少年和他的跟班慌忙行礼,额头上冒出冷汗。
“滚。”
沈砚清冷冷吐出一个字。
少年如蒙大赦,带着跟班落荒而逃。
“多谢师兄救命之恩。”
陆昭宁行礼道。
沈砚清摆了摆手:“记住,在宗门里,拳头才是硬道理。”
他从袖中取出一本泛黄的册子,“这是基础吐纳法,你抽空练练。
若是遇到不懂的,明日考核后可来问我。”
目送沈砚清离去,陆昭宁翻开册子。
上面的文字晦涩难懂,却又莫名让他感到亲切。
他找了个安静的角落,按照册子上的方法盘膝而坐,试着引导体内那股热流。
不知过了多久,夕阳的余晖洒在他身上。
陆昭宁缓缓睁开眼,只觉得神清气爽,体内那股热流似乎变得更加活跃。
他握紧拳头,感受到了一丝从未有过的力量。
夜幕降临,杂役堂里鼾声西起。
陆昭宁躺在床上,望着头顶的木梁。
今天发生的一切恍如梦境,从父亲送别的身影,到沈砚清神秘的眼神,再到那本神奇的吐纳法……他知道,自己的人生己经彻底改变。
窗外,一轮明月高悬。
陆昭宁摸着手腕上的胎记,暗暗发誓:总有一天,他要让所有人知道,这块被人视为不祥的胎记,会成为他踏破苍穹的依仗。

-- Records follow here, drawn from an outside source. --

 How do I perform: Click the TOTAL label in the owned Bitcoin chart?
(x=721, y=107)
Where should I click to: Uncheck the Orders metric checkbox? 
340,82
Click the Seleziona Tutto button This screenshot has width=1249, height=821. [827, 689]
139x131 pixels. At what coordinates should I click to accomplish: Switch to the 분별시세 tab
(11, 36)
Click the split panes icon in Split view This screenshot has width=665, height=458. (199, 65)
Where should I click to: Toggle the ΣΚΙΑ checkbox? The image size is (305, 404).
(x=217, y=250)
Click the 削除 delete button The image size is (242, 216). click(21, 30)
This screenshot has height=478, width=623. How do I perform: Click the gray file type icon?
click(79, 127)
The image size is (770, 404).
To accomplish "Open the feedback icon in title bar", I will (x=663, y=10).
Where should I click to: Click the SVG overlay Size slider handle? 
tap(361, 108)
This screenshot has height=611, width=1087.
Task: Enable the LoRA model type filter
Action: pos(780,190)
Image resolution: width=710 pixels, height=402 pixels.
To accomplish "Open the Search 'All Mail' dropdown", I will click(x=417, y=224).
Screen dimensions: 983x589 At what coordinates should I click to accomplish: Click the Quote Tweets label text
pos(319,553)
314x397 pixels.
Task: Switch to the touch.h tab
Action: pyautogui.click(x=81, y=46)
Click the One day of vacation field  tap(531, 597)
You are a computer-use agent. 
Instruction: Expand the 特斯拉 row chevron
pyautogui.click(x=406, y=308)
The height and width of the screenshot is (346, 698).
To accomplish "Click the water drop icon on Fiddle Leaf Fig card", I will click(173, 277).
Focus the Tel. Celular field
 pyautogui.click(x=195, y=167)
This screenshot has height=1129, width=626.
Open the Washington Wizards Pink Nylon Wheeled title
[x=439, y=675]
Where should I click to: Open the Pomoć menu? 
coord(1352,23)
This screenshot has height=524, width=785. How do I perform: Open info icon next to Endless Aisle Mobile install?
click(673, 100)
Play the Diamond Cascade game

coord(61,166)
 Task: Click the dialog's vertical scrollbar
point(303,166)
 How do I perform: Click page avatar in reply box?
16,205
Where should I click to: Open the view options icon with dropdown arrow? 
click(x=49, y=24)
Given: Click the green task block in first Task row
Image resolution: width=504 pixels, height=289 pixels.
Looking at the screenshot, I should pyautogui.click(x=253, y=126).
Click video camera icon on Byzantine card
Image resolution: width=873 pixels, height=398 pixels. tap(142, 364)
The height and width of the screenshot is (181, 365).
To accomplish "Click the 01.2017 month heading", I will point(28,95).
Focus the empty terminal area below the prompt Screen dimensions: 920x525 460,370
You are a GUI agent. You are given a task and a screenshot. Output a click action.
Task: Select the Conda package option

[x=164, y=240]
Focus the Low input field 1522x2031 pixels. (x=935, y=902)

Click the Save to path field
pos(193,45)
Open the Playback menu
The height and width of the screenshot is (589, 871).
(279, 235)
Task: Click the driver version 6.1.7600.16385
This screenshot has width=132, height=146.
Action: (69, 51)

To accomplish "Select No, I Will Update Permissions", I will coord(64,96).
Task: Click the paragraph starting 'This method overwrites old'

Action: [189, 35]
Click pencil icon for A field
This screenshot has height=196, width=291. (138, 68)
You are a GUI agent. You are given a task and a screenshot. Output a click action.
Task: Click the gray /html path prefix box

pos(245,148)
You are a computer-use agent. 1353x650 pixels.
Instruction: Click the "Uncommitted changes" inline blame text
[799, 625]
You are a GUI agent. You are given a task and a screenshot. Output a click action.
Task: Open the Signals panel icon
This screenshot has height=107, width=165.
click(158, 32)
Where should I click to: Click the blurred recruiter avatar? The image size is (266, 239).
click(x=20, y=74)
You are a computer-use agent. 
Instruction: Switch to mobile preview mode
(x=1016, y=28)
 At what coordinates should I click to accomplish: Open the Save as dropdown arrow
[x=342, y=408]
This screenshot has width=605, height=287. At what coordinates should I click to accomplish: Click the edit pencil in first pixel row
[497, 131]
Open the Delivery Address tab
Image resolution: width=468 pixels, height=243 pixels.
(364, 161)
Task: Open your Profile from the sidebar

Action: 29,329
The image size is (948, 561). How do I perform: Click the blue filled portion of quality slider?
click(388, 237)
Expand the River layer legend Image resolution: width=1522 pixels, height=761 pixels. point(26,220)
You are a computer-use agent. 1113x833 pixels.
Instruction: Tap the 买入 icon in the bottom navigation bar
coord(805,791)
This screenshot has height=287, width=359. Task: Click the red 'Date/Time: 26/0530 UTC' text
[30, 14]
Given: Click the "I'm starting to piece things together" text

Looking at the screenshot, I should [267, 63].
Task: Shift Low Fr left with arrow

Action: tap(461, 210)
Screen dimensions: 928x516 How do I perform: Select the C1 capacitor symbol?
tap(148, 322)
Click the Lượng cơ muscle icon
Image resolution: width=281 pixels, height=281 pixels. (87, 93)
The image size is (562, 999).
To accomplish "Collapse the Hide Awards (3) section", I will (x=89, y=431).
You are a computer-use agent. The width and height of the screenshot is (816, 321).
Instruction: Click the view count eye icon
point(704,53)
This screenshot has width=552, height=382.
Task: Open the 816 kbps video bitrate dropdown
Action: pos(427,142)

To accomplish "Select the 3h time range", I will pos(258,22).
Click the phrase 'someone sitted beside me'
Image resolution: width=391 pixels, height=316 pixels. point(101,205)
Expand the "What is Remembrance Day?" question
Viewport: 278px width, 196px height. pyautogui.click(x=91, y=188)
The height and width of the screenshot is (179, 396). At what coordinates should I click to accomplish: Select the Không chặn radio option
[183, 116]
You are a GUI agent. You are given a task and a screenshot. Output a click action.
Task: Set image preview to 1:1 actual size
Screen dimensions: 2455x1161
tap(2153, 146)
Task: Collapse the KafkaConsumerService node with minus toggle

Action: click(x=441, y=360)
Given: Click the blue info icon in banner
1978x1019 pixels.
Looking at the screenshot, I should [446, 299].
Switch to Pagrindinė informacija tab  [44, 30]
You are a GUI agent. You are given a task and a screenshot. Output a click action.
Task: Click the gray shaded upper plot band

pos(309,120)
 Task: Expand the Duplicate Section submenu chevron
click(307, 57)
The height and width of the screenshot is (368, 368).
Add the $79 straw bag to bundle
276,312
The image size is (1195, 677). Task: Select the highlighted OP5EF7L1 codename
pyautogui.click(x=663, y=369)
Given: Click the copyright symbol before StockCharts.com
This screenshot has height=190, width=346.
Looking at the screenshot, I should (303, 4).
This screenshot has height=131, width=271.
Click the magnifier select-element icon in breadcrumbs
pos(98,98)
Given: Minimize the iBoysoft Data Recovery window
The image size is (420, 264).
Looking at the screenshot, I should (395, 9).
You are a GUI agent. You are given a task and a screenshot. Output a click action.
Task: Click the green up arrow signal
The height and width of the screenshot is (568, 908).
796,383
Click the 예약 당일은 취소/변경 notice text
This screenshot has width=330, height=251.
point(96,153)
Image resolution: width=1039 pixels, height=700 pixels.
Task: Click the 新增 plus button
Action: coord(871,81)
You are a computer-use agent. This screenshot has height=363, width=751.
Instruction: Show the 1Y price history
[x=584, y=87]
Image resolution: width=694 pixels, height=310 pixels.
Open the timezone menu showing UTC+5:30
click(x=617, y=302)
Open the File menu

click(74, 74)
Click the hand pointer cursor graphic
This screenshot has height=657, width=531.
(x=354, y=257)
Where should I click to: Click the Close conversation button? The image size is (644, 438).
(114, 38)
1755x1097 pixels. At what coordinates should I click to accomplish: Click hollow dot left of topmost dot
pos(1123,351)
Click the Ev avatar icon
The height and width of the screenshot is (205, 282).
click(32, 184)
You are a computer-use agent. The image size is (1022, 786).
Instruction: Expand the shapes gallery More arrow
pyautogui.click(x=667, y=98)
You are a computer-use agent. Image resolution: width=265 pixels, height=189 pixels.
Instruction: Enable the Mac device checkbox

而那个在灵田里救他的沈师兄,他也一定会报答这份恩情。
带着这样的信念,陆昭宁渐渐沉入梦乡。
他没有看到,月光透过窗户,照在他的胎记上,泛起一丝若有若无的红光。
而在青云宗深处的一座阁楼里,沈砚清望着手中玉简,嘴角勾起一抹若有所思的笑意。